Nelson Fonseca Neto
O urso passeador
Eu realmente acredito que tudo piorou quando houve o casamento entre câmeras de celular e redes sociais
Transformei-me num passeador depois de velho. Passeio: percorrer a cidade, a pé ou de carro, sem objetivo definido. Prazer ao ver as coisas e as pessoas. Sorte grande: a Patrícia e o João Pedro também são passeadores fanáticos. O João Pedro, nas tardes modorrentas de domingo, pede, empolgado, para passear de carro. E assim uma criança salva o dia mais aborrecido da semana.
Passear é meditar. Dia desses, com o João Pedro no carro, passei na frente de casas que foram importantes para a minha infância e adolescência. Percorremos Santa Rosália, Vergueiro e Centro. As tais casas envelheceram mal.
Sou um urso de apartamento. Desde os dois anos de idade moro em apartamento. Lá se vão 43 anos nessa brincadeira. Isso molda a visão de mundo do sujeito. Onde moro hoje é o terceiro apartamento da minha vida. O segundo é onde meus pais moram ainda hoje. O primeiro está ali, firme e forte, na esquina da Penha com a Benedito Pires. Melhor dizendo: o prédio está firme e forte. Não sei como está o apartamento. Não sou bisbilhoteiro.
Sofre mais quem tem suas memórias ancoradas em casas de rua. O crescimento feroz dos condomínios fechados transforma muitas dessas casas em clínicas. Num processo desses, a construção tende a ser desfigurada. Sem contar que pode ocorrer a demolição para a construção de um prédio com varanda gourmet. Também podemos ter a degradação do bairro. A casa da infância vira uma biqueira.
Alguns leitores já notaram que tenho insistido na tecla do envelhecimento ultimamente. Estou de acordo. Envelhecimento e memória. Acho que não tem como ser de outra forma. Não é à toa que considero os últimos romances do Eça de Queirós obras-primas inquestionáveis. Eu me identifico com aqueles personagens excêntricos. Fradique Mendes e Gonçalo Ramires são sábios, no fim das contas.

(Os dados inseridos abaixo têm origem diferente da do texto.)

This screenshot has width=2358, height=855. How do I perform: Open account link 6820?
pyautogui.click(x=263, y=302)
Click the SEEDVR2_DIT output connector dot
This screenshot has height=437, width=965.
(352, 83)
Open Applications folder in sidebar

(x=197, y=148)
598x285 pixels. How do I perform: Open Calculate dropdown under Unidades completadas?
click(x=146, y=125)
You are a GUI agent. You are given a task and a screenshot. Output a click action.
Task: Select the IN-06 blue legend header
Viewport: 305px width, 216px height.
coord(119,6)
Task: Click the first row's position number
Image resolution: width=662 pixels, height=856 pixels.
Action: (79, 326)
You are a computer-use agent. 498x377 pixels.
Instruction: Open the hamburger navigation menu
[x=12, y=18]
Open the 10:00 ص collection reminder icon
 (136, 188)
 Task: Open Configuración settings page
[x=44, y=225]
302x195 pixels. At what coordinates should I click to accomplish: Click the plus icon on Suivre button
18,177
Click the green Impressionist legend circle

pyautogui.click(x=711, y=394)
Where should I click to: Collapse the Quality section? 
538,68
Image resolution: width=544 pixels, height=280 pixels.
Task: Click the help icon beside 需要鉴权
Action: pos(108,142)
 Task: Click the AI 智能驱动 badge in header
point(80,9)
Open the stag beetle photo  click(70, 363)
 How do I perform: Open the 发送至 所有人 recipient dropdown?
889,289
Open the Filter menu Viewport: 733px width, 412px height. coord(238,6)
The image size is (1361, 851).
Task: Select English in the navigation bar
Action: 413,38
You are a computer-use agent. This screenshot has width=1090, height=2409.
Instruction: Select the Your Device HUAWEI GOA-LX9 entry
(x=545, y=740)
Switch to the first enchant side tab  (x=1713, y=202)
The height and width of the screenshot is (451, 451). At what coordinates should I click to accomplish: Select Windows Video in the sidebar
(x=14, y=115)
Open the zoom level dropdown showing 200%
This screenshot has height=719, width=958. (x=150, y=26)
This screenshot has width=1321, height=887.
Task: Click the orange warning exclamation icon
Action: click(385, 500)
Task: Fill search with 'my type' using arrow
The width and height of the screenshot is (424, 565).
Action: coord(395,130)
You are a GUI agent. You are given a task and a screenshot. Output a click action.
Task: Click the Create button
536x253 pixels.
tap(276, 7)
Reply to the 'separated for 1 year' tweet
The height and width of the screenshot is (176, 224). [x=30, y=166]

Envelhecimento, memória e resmungos. Resmungo contra algumas coisas do tempo presente. Mente quem tem mais de quarenta anos e diz ser antenado com os tempos que correm. A verdade é que todos nós temos uma pátria temporal. É o espaço-lugar no qual nos sentimos mais à vontade. O meu é o final dos anos 80 e início dos anos 90.
Outro dia eu conversava com a Patrícia sobre isso. Fui categórico: alguma entidade sobrenatural deveria, no início dos anos 90, ter apertado o botão de “pause” da humanidade. Mais ou menos assim: o tempo continuaria correndo, mas as firulas tecnológicas parariam ali. Já estaria de bom tamanho, afinal, naquela época, já tínhamos ar-condicionado, TV a cabo, telefone sem fio, fax, antibiótico, aparelho de celular que apenas fazia chamadas, enciclopédia em CD-ROM.
Um admirável mundo retrô sem redes sociais, influencers, sites de aposta, aplicativos bestas. Eu realmente acredito que tudo piorou quando houve o casamento entre câmeras de celular e redes sociais. É só parar para pensar. Um mundo sem dancinhas, sem poses sensuais, sem check-in em hospitais. Seria um mundo menos tolo.
Só que eu sou um antiquado manso. Tenho minhas convicções, e não as escondo. Choro minhas pitangas de quando em quando. Não tento mudar ninguém. Sempre acharei ostentações de influencers como a síntese da imbecilidade. Saio correndo dos vídeos com “cinco passos para você se tornar feliz”. Mas fico nisso.
Eis o que é ser um urso manso de apartamento.